Yes, of course she was leaving, but they’d never let her on the plane looking like she stepped out of some Farmer Joe’s petting farm, neighing and whipping, and emitting such a stench that it was all I could do to stay there pleading with her to get some serious counsellin­g.

“You need help, Marilu. We can get you the help you need.”

“Why are you calling me Marilu?”

“Because—”

“Who’s Marilu, huh? Confusing me with some other girl?”

She threw her pile of things into what seemed like one endless Tupperware bin. “George, you’re really fucked up.”

That’s what all the lunatics say. They try to twist it on its feeble little head so that it’s you who is supposedly crazy, not them. Well, Marilu, sweetheart, I’m not going to fall for it! It’s the oldest trick in the book.

“Don’t worry, Marilu, it’ll all be alright.” I said this as reassuring­ly as I could. I even grabbed hold of her wrists tightly, making her hands go limp from the pressure of my love. “You’re coming with me. We’re calling the doctor. ”

“Let go of me, you asshole! Don’t you ever touch me again!” she said, then neighed loudly. She wiggled out of my grasp, whipping me with her horse-tail, and somehow my Tiger Cats baseball cap appeared on the floor by the dresser, so she put it on her head.

“You’re mental, George. I hope you find peace somehow in your sad pathetic fucked-up life. I’m out of here.”

“You’re the one who is fucked up!” I found myself screaming, all the blood rushing to my head. I don’t think she heard, though, because time seemed to dilate just then and I could already hear the click-clack of her hooves galloping across the pavement outside the apartment.

I don’t know how it happened, but she’s been away for one week and has somehow taken everything, even the furniture, even the goddamn Post-it fetus, who I was starting to finally befriend. One morning I woke up and the very bed I was sleeping in, our bed, was missing.

What she didn’t take with her is that smell. It shrouds our cozy apartment with a mustard-haze. It wafts up on my chest while I’m sleeping on the floor. It explodes from the pipes when I shower.
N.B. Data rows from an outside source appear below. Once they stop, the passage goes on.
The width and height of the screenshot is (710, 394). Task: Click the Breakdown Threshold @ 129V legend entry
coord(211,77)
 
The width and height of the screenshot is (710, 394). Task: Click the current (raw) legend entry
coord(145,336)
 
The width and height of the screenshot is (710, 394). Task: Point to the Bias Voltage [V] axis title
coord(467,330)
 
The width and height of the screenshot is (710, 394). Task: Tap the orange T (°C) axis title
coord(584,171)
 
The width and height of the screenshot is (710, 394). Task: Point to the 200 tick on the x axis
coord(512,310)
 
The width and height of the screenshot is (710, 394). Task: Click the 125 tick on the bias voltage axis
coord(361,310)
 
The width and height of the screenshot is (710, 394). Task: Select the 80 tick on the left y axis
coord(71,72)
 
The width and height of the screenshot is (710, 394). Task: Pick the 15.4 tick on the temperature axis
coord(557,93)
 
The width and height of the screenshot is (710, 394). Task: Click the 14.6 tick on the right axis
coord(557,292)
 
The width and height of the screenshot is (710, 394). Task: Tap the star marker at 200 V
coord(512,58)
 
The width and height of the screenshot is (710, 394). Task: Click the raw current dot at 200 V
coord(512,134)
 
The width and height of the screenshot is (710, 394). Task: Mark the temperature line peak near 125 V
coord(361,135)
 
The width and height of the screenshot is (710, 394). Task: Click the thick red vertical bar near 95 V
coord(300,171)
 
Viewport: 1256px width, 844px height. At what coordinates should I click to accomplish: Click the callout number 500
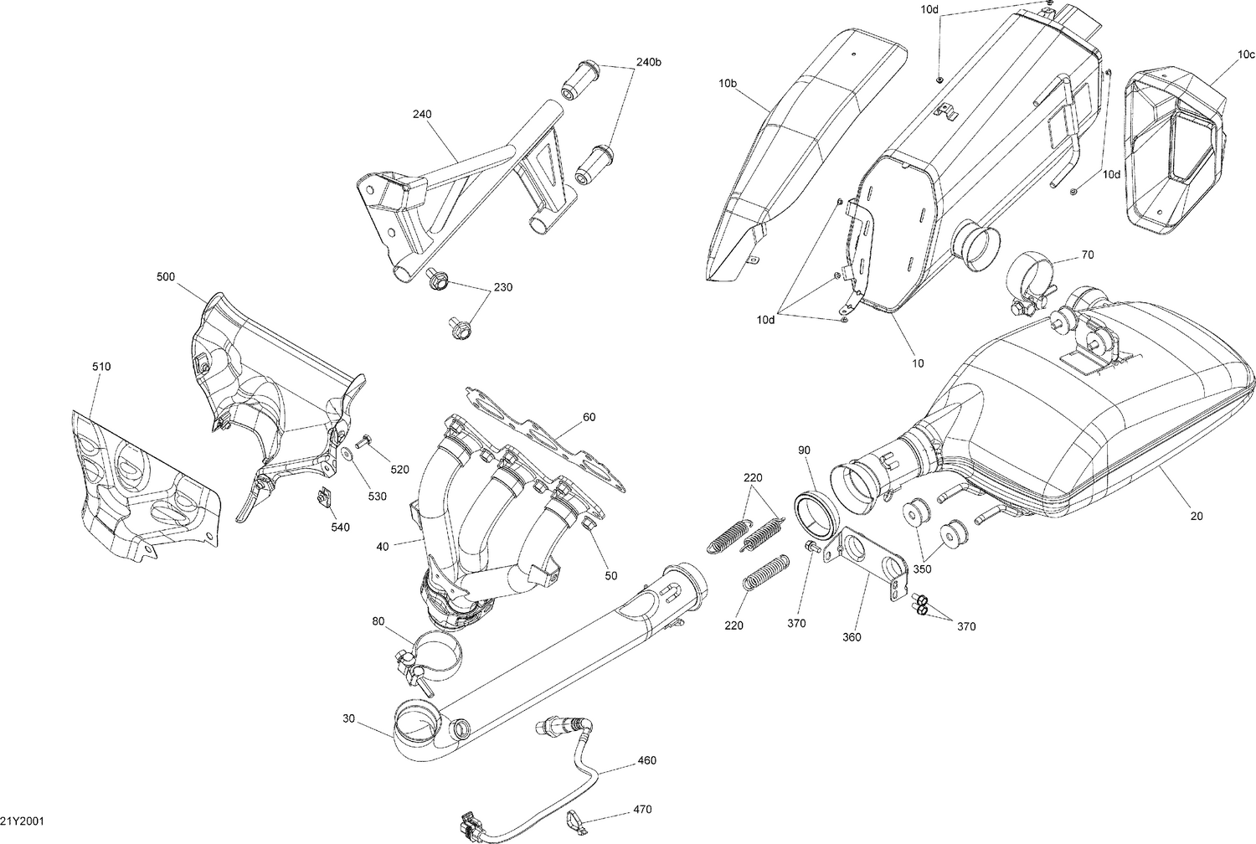click(166, 276)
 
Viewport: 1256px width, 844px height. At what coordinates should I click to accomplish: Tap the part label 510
click(101, 367)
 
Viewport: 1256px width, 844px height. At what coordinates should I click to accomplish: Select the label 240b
click(648, 61)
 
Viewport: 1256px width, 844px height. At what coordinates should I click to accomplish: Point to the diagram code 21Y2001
click(22, 821)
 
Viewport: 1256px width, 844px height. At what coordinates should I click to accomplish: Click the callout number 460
click(646, 760)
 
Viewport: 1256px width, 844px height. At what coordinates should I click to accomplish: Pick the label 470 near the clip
click(643, 810)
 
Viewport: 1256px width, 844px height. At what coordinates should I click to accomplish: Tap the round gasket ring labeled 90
click(812, 511)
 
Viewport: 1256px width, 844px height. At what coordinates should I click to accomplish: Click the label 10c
click(1246, 54)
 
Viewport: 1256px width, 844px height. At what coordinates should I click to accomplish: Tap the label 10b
click(728, 84)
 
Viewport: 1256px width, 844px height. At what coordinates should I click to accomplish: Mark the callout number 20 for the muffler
click(1196, 517)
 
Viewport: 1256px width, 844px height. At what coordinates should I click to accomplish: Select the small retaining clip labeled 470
click(577, 817)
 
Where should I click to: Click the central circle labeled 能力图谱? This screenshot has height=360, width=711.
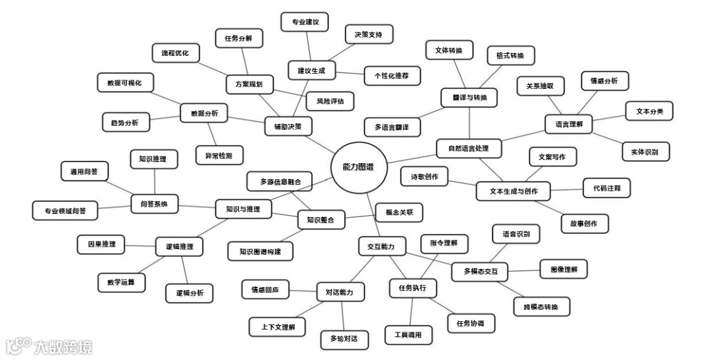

I gag and miss her and slay myself over and over again for letting her go without me; for not having the manhood necessary to rope her and drive her to where she could get proper help; for giving in to her delusions and letting her leave me with a stripped apartment. I sit on empty soymilk crates waiting. I stare out the window waiting. I can’t even go for my walks because she left wearing my Tiger Cats hat and I don’t want to sunburn my nose or have her catch me on a walk

without it; she’d have a hissy fit. I am thinking that when she returns, I’ll make love to her so she can have that baby she always wanted and I’ll tell her I’m sorry for everything, even though I don’t think I did anything wrong.